_Provided data_
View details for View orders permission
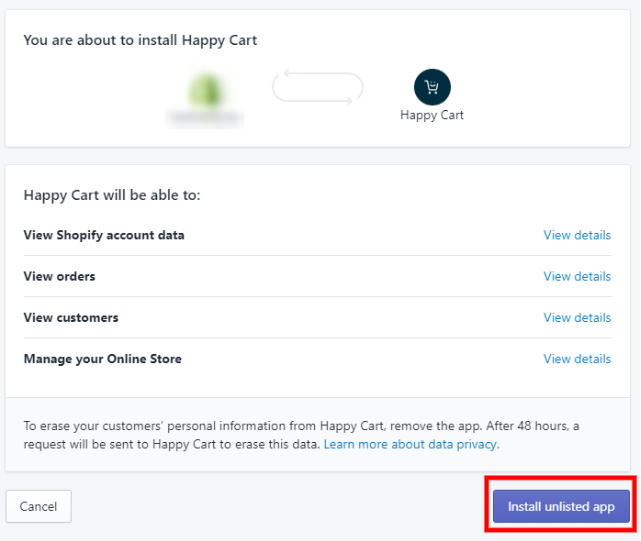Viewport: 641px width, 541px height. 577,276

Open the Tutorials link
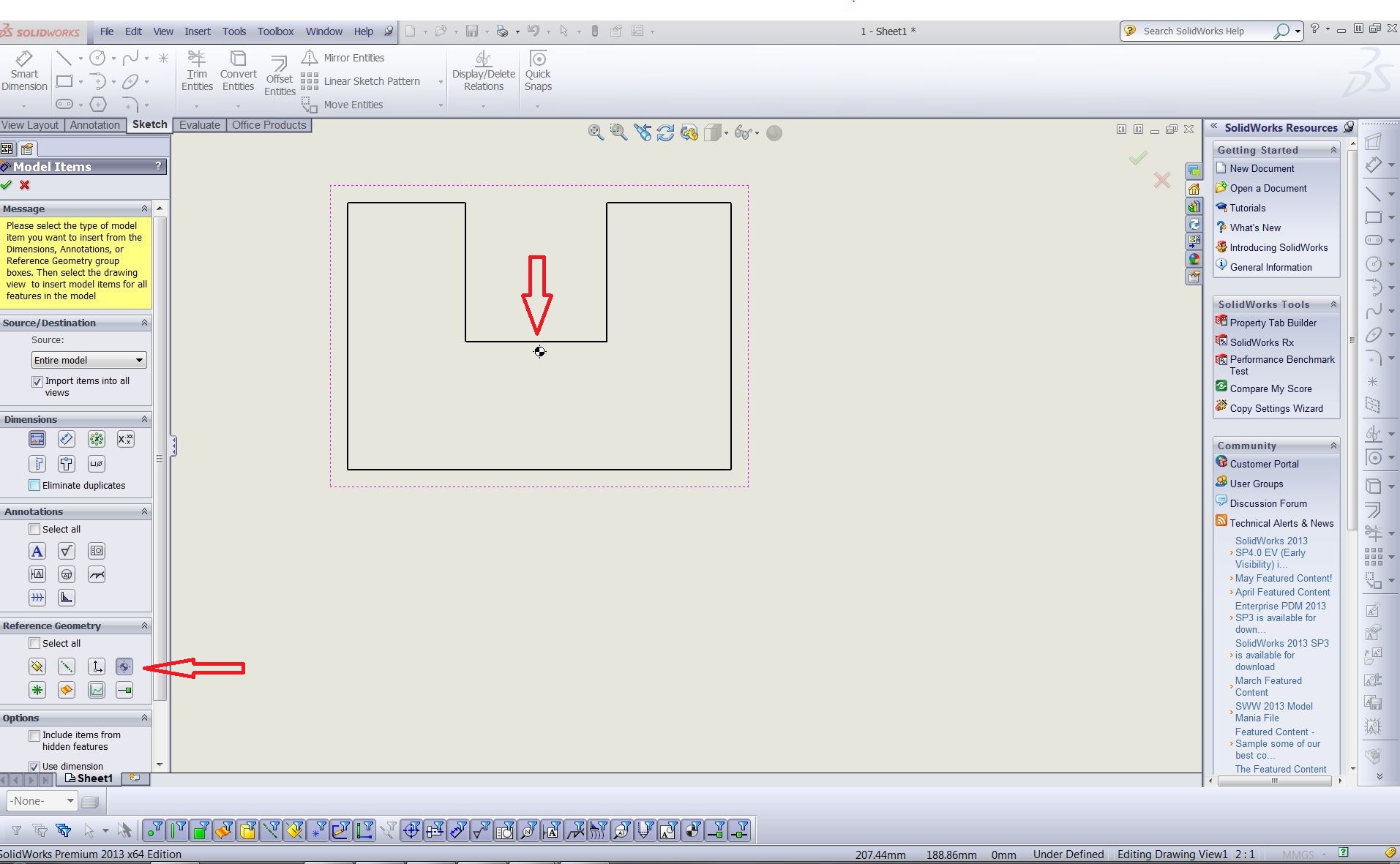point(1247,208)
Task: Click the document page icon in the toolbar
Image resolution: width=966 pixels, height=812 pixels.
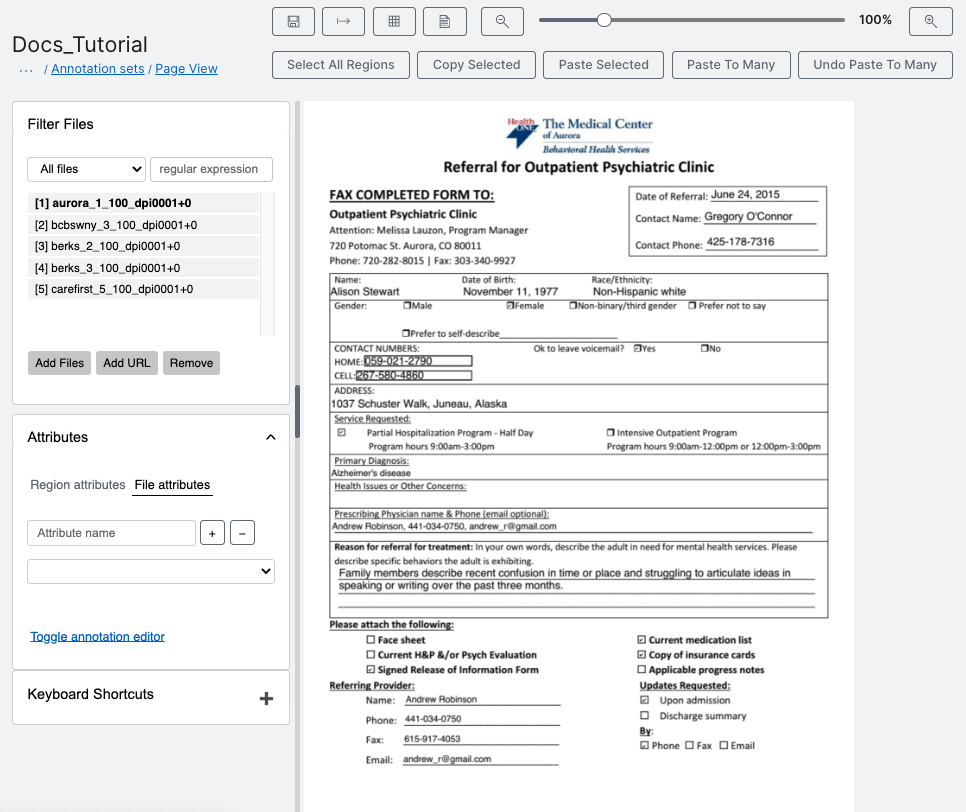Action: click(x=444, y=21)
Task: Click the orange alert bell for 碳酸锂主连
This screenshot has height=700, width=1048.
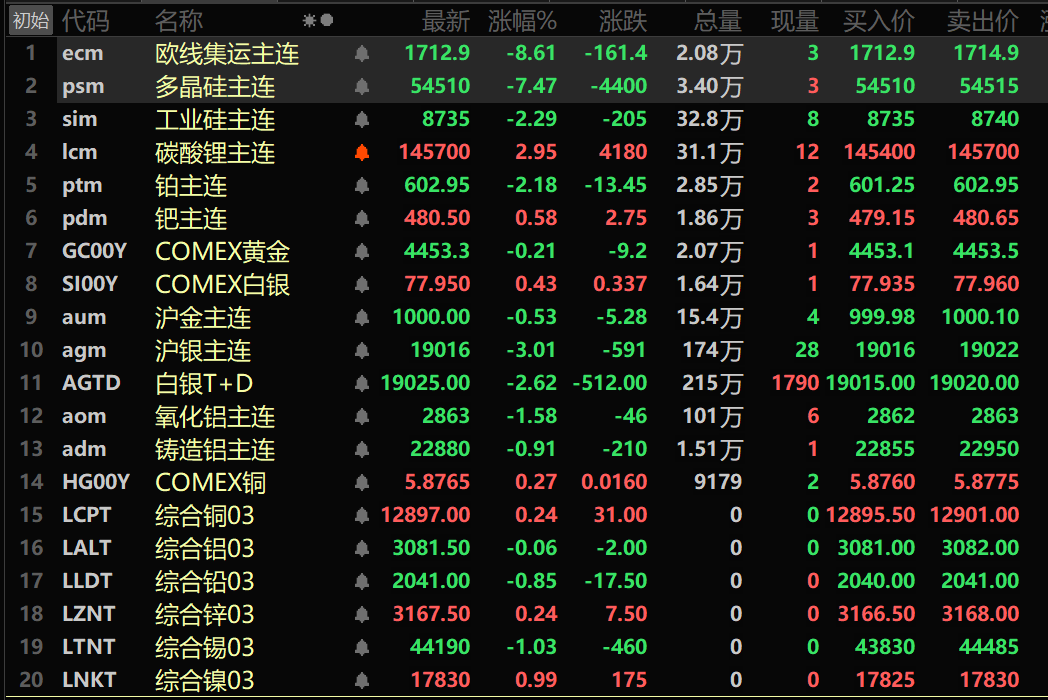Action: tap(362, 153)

_Task to complete_
Skip the pictures and copy exactly the lines from the one containing "Task: Click the document" through the end of the material, both ends included.

_Task solution_
Task: Click the document page icon in the toolbar
Image resolution: width=966 pixels, height=812 pixels.
Action: click(x=444, y=21)
Task: Click the orange alert bell for 碳酸锂主连
This screenshot has height=700, width=1048.
Action: tap(362, 153)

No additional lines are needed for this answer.